• What to produce:
Continue the study abstract on antifungal susceptibility breakpoints in candidemia, starting after its final sentence.

• Selected extract:
Clinical Usefulness of Susceptibility Breakpoints for Yeasts in the Treatment of Candidemia: A Noninterventional Study
- PMID: 32498436
- PMCID: PMC7345773
- DOI: 10.3390/jof6020076
Clinical Usefulness of Susceptibility Breakpoints for Yeasts in the Treatment of Candidemia: A Noninterventional Study
Abstract
This prospective noninterventional study evaluated whether antifungal susceptibility data (MIC) provided for Candida clinical isolates on the basis of recently established breakpoints are taken into account by clinicians to guide their treatment decision making process, and assessed the response in MIC- and non-MIC-based treatment groups. During a six month period, the usage of systemic antifungals was recorded in detail and compared with mycological data (Candida species and MICs) in candidemia patients. Patients were assigned to a susceptible or resistant infection group based on European Committee on Antimicrobial Susceptibility Testing (EUCAST) breakpoints; treatment decisions were under the professional discretion of the treating physicians. 123 patients were evaluated with Candida albicans accounting for 59%, Candida glabrata for 19%, Candida parapsilosis for 15%, Candida tropicalis for 4% and Candida krusei for 3%. Antifungal treatment correlated with species and MICs in 80% (n = 99 patients), high MICs and species-dependent guideline recommendations were ignored in 20% (n = 24 patients); the overall outcome of candidemia cases in our study population was excellent, as by day 14, all patients were cleared from fungal blood stream infection (mean 5.6 days, range 2-12). The current variability in antifungal usage and the delay in initiating appropriate therapy indicate a need for antifungal stewardship to improve the management of invasive fungal infections.

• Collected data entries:
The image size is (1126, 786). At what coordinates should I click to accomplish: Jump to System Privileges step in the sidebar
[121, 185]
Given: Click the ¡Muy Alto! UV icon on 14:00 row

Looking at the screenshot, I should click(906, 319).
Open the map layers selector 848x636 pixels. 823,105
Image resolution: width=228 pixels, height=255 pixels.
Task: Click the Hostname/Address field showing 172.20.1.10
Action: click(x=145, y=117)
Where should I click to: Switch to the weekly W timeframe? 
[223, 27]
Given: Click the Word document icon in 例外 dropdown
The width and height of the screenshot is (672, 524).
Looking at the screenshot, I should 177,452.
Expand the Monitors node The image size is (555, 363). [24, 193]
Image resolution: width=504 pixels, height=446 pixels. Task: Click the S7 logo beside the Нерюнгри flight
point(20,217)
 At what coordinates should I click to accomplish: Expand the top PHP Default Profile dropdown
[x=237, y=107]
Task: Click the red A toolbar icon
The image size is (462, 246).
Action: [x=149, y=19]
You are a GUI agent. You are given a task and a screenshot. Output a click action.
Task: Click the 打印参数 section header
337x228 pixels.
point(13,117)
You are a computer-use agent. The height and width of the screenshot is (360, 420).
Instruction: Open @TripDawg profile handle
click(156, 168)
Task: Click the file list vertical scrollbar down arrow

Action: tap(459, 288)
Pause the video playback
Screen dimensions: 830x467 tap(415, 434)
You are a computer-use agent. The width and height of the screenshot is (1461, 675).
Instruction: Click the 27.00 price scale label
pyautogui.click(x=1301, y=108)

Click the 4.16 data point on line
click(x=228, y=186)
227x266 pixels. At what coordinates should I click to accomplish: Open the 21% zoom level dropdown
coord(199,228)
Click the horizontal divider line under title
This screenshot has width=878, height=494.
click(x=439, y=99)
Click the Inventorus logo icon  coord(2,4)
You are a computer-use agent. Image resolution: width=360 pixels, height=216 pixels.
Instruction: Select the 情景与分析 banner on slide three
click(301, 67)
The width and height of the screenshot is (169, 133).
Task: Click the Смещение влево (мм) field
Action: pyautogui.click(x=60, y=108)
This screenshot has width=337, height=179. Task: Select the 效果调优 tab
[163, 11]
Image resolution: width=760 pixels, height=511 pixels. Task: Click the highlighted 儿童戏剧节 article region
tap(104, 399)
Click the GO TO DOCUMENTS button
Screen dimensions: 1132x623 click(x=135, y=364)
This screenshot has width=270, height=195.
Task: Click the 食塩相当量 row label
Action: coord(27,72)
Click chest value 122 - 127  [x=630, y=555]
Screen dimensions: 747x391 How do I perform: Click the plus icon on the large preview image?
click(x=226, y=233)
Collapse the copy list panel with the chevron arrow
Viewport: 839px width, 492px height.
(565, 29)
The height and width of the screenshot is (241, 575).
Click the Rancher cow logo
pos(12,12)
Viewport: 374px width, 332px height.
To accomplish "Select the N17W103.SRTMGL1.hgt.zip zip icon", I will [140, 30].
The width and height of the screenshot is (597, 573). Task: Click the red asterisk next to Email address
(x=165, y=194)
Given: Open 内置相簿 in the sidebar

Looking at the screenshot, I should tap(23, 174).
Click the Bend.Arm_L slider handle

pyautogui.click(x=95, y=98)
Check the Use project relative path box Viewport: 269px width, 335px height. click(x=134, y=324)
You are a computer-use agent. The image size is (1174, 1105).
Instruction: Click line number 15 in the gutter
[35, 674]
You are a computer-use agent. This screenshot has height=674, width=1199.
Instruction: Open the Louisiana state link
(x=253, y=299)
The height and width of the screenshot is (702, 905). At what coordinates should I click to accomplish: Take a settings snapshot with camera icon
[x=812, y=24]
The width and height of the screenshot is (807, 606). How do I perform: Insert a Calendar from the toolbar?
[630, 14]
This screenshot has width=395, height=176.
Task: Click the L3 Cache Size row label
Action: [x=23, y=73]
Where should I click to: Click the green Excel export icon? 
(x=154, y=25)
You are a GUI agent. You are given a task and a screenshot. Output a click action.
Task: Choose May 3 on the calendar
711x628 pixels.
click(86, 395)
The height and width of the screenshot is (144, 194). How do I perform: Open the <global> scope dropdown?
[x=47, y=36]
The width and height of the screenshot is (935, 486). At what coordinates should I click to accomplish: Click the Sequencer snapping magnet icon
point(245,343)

• Answer space:
Keywords: Candida species; MIC; antifungal susceptibility testing; clinical breakpoints; in vitro versus in vivo outcome.
Conflict of interest statement
C.L.-F. has received financial support (travel/accommodations/meeting, expenses/payment for lectures, consultancies) from Gilead Sciences, Astellas Pharma, Pfizer, Merck Sharp and Dohme, Basilea. M.A. has received travel grants honorarium as a speaker and consultancy fee from Astellas Pharma, MSD, Gilead. B.W. has received financial support (travel/accommodations/meeting, expenses/payment for lectures, consultancies) from Gilead Sciences, Astellas Pharma, Pfizer, Merck Sharp and Dohme, Basilea. R.K. received research grants from Merck and Pfizer and served on the speakers’ bureau of Pfizer, Gilead, Astellas, Basilea, Merck and Angelini. S.N., P.K. and P.D. have no conflicts of interest.